Disney Music Group VP of licensing Dominic Griffin and Plain White T’s publisher Warner/Chappell seized on this opportunity by striking a below-market rate for the program. Generally speaking, reality shows have minimal music budgets–usually for a score–and their shelf lives tend to be limited to a single run.
“It would be weird to have the Plain White T’s on a show but none of their music,” Griffin says, noting that the publisher started pitching the new songs to NBC’s marketing department for use in promos about two weeks before the premiere. “The marketing guy inside of me is always saying, ‘Use the new songs,’ but one, we didn’t have all the finished music [during filming], and two, I’ll take exposure on the catalog. It seemed like the perfect catalog for the show.”
Jason Ehrlich, an executive producer on “Ready for Love,” says the intention was to use music extensively from the start. The show enlisted Secret Road Music Services to deliver independent artists–Amy Stroup’s “Hold Onto Hope Love” is the show’s theme song–but the Plain White T’s music became part of the storytelling and score.
A crucial element in the use of TV or film to break artists is obviously the opportunity it offers to present a personality.

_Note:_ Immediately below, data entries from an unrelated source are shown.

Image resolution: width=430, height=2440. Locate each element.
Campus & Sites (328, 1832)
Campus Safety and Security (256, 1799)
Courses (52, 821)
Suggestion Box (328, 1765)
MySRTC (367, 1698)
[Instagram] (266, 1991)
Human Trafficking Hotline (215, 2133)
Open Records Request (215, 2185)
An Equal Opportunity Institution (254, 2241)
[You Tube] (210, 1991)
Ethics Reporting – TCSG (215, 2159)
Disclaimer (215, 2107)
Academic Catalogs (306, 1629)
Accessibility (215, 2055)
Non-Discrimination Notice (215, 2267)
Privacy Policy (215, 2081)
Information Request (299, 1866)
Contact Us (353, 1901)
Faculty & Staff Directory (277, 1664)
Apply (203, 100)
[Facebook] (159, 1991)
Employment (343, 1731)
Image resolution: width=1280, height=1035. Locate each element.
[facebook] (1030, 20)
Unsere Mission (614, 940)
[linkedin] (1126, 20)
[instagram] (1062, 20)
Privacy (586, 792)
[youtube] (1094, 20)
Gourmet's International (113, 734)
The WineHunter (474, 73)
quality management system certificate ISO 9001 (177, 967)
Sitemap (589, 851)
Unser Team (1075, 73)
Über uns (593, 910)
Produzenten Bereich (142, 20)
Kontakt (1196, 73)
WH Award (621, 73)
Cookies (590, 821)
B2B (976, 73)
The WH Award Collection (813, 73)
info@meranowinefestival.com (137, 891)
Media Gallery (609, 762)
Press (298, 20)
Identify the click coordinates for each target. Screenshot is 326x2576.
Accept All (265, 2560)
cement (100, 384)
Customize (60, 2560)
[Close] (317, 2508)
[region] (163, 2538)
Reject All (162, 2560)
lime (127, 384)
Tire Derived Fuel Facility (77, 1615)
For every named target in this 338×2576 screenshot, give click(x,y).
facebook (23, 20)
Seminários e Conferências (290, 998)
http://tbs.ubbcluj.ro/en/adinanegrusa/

In the cases of Lovato, who’ll return to “The X Factor” for a second run in the fall, and Gomez, who has wrapped shooting on a comedy and an action thriller, the challenge is getting audiences to accept them as young adults. With Plain White T’s, there’s still a need to put a face to the band and “Ready for Love” presented a rare opportunity for the group to set up its next full-length, which is expected in late summer.
“It’s more difficult today than, say, 20 years ago to change your image from album to album,” Walt Disney Music Group president Ken Bunt says. “It’s more difficult to reinvent yourself because there’s so much information available, so it has to be authentic. People sniff out inauthenticity.”